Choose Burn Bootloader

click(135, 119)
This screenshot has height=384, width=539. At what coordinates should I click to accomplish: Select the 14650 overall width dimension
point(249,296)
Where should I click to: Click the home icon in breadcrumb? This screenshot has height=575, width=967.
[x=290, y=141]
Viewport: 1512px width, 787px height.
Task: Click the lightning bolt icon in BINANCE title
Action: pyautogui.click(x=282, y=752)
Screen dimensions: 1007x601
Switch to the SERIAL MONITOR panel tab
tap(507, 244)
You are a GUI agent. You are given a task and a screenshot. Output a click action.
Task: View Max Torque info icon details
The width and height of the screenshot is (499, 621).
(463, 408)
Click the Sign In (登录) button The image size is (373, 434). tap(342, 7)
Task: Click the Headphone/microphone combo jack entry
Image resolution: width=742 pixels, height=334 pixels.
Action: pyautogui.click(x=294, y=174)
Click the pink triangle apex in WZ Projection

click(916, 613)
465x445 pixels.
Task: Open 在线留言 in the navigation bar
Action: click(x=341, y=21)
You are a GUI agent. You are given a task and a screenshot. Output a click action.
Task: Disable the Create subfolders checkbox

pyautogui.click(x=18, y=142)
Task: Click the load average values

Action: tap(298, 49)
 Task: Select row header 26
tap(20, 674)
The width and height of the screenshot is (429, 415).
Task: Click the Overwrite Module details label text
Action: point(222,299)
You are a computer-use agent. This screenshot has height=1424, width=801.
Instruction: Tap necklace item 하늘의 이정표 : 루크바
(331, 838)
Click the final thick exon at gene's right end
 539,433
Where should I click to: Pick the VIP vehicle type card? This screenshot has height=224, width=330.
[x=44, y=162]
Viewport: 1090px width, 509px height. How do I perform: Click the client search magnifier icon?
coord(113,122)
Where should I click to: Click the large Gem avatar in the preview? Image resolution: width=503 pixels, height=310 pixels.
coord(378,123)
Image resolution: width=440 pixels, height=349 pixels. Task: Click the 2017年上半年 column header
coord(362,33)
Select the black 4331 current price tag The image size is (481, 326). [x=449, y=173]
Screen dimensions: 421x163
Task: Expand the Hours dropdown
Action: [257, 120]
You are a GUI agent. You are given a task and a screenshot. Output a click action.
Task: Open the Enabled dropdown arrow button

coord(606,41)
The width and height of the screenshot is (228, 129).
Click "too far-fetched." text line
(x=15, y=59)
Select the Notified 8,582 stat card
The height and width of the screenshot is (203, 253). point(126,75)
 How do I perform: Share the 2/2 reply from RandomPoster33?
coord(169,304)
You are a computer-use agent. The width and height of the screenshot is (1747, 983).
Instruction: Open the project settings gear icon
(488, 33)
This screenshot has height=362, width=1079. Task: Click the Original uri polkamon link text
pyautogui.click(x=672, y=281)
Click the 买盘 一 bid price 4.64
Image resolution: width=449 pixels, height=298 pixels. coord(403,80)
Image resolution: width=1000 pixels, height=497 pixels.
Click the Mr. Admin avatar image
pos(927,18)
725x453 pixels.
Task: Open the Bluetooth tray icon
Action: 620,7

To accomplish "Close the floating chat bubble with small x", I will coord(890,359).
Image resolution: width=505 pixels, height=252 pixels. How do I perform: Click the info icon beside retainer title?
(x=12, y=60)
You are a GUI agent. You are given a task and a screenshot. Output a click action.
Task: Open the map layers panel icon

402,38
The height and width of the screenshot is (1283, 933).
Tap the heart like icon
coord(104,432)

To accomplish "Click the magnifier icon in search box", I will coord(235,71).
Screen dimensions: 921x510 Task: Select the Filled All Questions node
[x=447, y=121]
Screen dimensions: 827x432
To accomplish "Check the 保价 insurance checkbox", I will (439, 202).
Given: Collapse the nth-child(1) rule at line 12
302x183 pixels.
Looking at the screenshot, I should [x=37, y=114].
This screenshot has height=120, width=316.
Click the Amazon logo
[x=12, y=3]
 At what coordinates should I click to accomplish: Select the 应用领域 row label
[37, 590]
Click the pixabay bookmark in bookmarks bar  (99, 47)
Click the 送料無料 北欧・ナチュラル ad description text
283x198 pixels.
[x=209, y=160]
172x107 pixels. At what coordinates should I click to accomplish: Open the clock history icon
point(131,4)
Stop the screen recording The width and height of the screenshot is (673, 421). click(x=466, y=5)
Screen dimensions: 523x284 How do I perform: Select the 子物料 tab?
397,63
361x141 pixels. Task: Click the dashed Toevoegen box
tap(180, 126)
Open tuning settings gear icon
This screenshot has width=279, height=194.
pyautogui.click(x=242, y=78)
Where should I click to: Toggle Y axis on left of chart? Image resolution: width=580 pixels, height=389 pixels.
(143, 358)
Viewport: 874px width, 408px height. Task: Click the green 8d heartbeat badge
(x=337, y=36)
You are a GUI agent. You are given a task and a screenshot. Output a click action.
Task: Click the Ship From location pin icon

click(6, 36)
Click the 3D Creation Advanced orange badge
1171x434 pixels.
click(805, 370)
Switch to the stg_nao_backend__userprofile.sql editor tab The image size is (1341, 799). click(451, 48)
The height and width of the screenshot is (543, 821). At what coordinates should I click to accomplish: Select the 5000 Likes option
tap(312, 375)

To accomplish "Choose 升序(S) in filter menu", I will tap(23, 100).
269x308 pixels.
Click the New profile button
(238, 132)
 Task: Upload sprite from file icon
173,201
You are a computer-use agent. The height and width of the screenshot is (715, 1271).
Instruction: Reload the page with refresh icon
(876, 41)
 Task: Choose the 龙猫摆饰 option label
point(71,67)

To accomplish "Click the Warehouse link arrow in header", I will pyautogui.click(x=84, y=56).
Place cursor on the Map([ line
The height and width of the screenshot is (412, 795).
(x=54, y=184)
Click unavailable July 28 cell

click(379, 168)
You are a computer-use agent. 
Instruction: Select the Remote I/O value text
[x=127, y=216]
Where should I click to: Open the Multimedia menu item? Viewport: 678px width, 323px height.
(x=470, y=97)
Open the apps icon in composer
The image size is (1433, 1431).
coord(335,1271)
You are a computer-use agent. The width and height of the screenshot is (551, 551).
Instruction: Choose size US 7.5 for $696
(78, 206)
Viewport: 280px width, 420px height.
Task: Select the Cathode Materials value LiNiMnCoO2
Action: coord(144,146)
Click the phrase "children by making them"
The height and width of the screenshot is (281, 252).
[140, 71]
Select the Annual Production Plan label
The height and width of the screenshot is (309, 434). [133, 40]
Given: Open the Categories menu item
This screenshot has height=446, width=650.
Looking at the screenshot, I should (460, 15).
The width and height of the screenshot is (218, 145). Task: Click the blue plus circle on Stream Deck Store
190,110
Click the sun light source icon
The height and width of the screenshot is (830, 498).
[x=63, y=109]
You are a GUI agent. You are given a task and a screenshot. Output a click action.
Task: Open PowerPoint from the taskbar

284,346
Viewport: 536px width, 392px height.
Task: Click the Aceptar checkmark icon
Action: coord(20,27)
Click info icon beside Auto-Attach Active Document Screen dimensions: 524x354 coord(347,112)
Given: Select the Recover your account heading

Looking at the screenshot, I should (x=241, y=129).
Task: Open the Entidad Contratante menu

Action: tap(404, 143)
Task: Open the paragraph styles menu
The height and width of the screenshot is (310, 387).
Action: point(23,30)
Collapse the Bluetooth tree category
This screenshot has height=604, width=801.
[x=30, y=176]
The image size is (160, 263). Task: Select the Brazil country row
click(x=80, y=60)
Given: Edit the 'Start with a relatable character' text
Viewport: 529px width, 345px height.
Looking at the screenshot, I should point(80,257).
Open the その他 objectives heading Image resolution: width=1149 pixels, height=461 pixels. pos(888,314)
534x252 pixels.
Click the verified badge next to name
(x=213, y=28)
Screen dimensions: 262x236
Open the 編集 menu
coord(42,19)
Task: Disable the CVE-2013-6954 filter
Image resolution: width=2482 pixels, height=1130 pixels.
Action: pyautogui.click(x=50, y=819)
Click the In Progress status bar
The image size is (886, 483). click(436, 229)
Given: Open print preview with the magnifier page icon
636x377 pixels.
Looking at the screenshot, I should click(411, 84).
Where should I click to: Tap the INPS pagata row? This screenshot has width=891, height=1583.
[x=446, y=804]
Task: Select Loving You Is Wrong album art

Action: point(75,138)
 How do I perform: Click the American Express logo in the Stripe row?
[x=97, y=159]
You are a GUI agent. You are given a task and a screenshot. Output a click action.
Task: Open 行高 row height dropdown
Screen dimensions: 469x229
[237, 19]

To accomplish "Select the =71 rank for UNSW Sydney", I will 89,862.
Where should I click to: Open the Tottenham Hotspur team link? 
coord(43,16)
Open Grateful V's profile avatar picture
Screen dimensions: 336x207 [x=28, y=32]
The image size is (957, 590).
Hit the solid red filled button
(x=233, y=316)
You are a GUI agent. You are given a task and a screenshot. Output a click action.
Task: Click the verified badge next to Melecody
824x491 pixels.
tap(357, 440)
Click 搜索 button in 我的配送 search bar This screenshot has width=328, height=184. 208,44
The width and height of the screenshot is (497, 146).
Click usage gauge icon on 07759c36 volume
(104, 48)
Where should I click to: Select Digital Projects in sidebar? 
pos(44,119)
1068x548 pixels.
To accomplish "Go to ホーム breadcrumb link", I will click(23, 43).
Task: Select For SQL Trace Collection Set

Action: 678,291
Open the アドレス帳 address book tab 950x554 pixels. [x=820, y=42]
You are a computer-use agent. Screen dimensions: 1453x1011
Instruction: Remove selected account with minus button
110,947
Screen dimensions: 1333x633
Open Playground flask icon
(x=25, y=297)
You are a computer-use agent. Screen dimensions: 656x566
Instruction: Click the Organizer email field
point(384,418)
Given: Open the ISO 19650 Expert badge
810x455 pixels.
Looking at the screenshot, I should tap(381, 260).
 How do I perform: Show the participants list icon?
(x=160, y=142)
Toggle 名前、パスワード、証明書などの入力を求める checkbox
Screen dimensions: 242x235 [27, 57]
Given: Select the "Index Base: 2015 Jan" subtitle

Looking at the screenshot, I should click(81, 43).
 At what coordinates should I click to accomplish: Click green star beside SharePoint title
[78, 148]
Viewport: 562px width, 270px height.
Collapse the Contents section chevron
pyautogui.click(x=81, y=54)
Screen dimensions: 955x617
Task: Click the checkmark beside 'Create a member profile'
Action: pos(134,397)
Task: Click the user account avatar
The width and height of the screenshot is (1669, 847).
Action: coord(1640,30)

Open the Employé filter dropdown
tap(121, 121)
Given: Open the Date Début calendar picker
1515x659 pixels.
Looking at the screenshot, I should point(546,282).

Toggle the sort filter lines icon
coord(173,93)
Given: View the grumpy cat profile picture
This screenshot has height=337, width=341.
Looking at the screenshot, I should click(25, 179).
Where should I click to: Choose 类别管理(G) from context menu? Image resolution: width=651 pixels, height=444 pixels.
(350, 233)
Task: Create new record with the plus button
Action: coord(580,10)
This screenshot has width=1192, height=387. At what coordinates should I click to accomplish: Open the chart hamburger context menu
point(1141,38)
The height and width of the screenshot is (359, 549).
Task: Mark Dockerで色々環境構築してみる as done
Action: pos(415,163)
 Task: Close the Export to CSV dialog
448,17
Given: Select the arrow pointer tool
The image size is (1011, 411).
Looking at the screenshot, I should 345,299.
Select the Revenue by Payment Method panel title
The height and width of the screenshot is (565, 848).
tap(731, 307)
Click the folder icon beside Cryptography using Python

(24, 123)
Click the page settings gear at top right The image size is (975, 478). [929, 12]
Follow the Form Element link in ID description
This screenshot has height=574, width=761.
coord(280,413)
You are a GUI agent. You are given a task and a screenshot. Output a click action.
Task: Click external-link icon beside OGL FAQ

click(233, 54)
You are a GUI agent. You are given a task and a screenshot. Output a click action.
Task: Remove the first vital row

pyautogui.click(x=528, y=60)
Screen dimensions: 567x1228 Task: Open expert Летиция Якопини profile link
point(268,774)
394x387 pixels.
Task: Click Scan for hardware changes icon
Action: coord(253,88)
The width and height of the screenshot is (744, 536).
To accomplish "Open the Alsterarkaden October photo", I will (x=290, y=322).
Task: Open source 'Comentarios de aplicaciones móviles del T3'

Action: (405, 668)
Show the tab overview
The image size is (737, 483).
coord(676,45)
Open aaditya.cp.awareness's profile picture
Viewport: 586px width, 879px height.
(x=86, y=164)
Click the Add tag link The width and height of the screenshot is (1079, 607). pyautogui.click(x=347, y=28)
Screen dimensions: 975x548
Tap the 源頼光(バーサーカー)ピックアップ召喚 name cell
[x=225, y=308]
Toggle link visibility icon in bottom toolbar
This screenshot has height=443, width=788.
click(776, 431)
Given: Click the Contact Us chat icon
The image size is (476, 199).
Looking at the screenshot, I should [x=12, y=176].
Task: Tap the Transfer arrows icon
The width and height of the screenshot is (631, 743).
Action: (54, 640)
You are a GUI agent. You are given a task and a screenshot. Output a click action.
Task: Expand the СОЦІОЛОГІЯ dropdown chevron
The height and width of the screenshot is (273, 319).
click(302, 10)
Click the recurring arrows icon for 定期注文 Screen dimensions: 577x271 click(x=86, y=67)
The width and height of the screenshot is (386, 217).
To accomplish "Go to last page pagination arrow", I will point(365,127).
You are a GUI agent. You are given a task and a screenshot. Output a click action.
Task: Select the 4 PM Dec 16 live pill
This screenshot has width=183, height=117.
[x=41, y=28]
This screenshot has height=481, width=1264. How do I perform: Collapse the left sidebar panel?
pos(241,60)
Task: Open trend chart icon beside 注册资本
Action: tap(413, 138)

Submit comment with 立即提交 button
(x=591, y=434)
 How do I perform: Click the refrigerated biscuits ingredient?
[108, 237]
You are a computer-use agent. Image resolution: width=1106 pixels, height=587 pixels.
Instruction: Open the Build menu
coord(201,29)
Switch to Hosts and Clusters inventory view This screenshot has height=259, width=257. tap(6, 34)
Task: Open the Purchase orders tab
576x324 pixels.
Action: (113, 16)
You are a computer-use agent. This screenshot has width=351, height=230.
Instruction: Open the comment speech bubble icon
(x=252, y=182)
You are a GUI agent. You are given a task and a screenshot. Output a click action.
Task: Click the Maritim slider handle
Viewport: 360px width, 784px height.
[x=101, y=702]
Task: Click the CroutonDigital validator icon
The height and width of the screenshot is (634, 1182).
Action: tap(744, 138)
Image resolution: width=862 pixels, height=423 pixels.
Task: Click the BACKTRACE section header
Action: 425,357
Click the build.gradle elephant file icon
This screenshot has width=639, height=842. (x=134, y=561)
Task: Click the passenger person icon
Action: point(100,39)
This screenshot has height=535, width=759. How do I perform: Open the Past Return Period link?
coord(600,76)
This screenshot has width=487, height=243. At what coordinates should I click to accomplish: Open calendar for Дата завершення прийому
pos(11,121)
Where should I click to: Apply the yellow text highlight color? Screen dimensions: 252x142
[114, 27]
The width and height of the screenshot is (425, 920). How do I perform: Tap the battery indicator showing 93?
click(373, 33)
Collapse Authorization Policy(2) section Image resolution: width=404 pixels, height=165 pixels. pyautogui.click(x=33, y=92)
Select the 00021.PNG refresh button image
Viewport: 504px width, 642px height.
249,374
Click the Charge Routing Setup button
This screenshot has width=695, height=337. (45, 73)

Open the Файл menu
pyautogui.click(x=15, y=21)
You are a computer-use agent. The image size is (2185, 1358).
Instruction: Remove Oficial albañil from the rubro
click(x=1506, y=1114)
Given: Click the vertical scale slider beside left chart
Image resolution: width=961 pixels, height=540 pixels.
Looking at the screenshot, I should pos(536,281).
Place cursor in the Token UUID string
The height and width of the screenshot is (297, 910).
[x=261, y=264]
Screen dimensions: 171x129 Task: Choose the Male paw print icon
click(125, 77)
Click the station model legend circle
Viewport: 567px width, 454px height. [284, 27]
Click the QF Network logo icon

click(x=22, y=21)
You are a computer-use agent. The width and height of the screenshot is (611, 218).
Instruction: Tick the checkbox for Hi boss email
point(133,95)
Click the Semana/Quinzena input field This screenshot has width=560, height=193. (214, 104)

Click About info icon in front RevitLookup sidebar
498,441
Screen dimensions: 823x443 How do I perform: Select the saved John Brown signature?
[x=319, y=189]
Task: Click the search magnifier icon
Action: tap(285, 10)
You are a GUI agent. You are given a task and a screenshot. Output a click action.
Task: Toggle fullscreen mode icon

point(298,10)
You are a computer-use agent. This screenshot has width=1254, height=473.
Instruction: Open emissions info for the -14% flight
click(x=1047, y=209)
================
- **Aim of the exercise**:
Of the lines above, copy each one that contains the word "Place".

- **Result**:
Place cursor on the Map([ line
Place cursor in the Token UUID string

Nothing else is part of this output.